If you are currently collecting Medicare or will be beginning soon, the news that many Medicare recipients faced a 52% premium hike next year might have shocked you. Fortunately, the budget deal signed in November 2015 brought the size of the increase down considerably to 16%.
How can you know if you will be subject to a premium increase?
Medicare has a “hold harmless” provision that protects Social Security recipients from having their checks decreased if Medicare premiums increase while cost-of-living adjustments don’t (or don’t increase enough). Since there is no cost-of-living adjustment (COLA) for Social Security in 2016, most retirees receiving Medicare Part B will be protected by hold harmless rules and will retain the same premium they paid in 2015.
However, about 30% of Medicare recipients will not be protected and will be subject to premium increases and monthly surcharges next year. Here is a quick checklist to help you determine if you may be affected by higher premiums next year:
- If you have not filed for Social Security benefits by the end of 2015.
- If you are not currently receiving Medicare Part B benefits (or enroll after January 1, 2016).
- If you are not paying Medicare Part B premiums as a deduction from Social Security benefits.
- If you are paying (or will pay in 2016) a Medicare Part B IRMAA (Income-Related Monthly Adjustment Amount) for high-income beneficiaries.
- If your Medicare premiums are paid by a state Medicaid agency.
If you meet any of these conditions, you may see your premiums increase in 2016. In addition, the annual deductible for all Medicare Part B beneficiaries will increase by 13% to $166.00 next year.

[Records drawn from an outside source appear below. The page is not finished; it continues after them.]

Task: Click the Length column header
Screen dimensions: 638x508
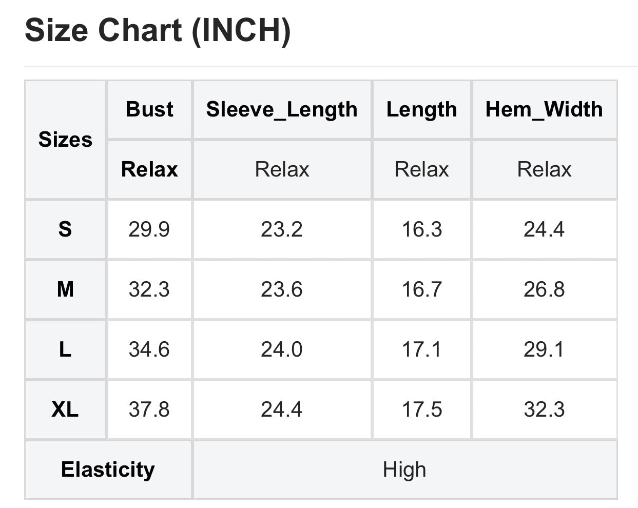Action: pos(421,109)
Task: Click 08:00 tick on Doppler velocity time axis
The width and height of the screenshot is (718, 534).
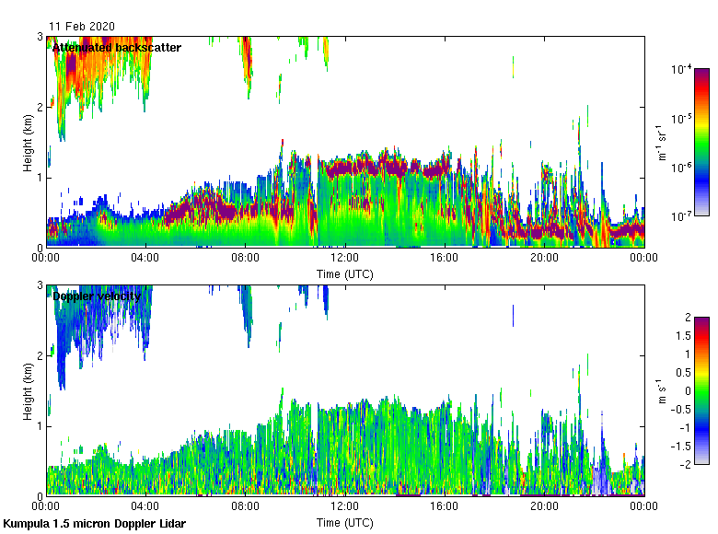Action: click(x=245, y=507)
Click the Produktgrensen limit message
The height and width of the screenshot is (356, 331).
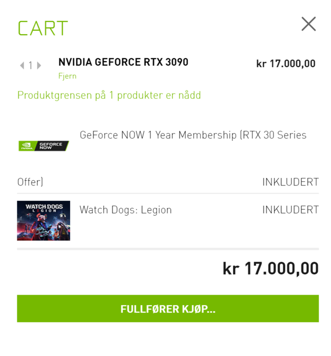pyautogui.click(x=109, y=95)
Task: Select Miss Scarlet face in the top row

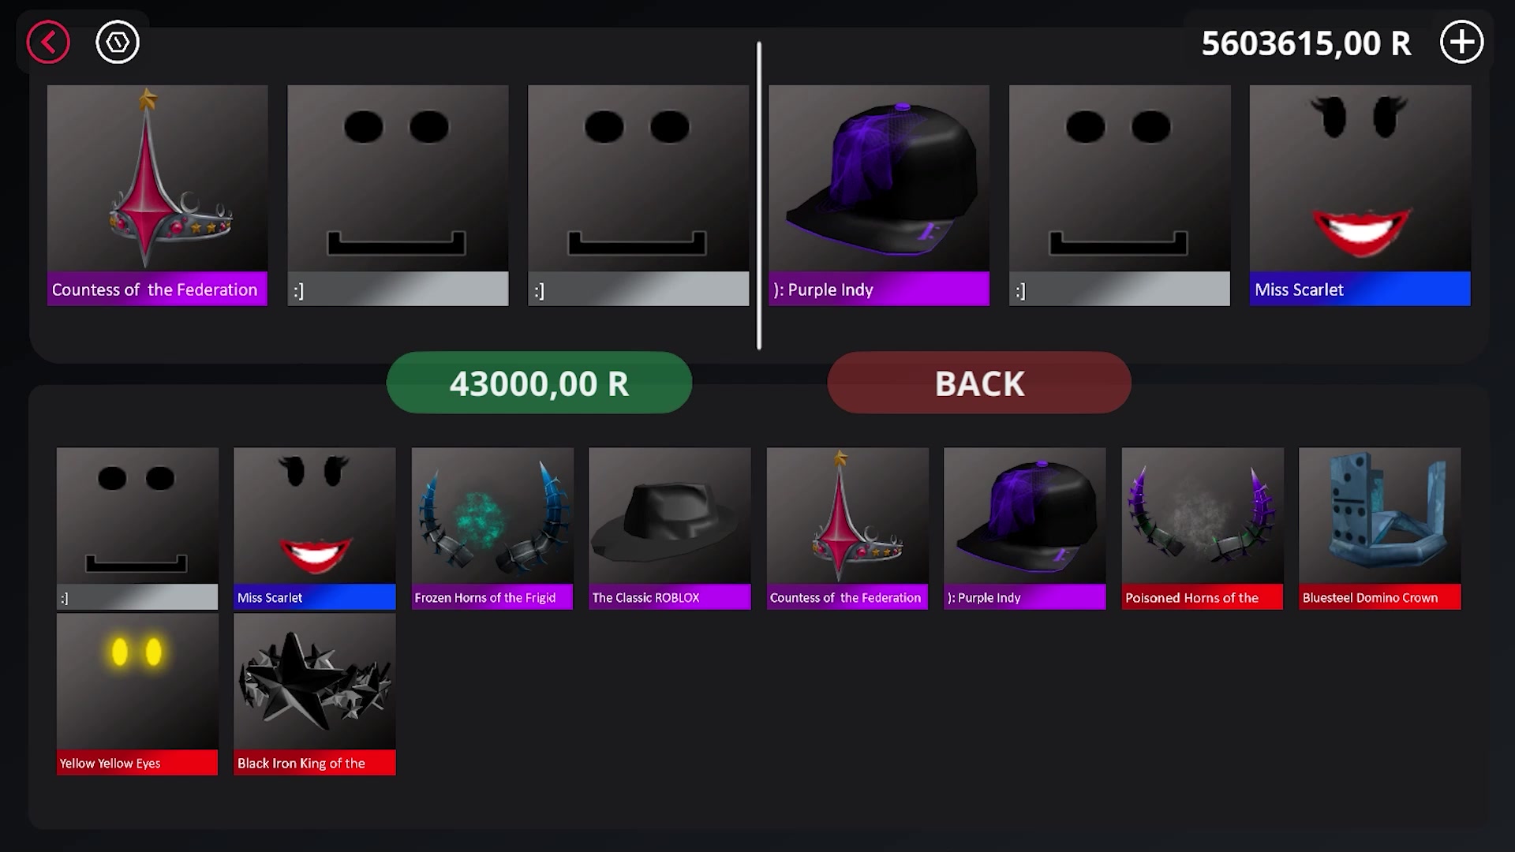Action: pos(1360,195)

Since hold harmless rules don’t apply to deductibles, all recipients will have to swallow this increase.
What can you do to manage increased Medicare costs?
If you believe that you might be affected by Medicare premium increases next year, there are still a few things you can do to help manage cost increases.
- If you are eligible for Medicare and are considering enrolling in Part B, speak to a professional about the pros and cons of enrolling now during open enrollment.
- Talk to a qualified insurance expert to discuss how Medicare may fit in with your existing insurance or other healthcare provisions you may have made.
- Make sure that your retirement income strategies are structured for regular increases in healthcare costs. The state of the national debt makes it likely that retirees will see further increases in the years to come.